About this task:
Output the entries below so that they read exactly as they do now.

Stored items:
========

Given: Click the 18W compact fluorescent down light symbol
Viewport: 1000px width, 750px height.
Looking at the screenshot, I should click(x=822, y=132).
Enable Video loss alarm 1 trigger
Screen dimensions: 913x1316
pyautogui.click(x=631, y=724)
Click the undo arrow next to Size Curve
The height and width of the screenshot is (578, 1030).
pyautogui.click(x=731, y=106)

========

Written response:
Given: Click the 18W compact fluorescent down light symbol
Viewport: 1000px width, 750px height.
Looking at the screenshot, I should click(x=822, y=132).
Enable Video loss alarm 1 trigger
Screen dimensions: 913x1316
pyautogui.click(x=631, y=724)
Click the undo arrow next to Size Curve
The height and width of the screenshot is (578, 1030).
pyautogui.click(x=731, y=106)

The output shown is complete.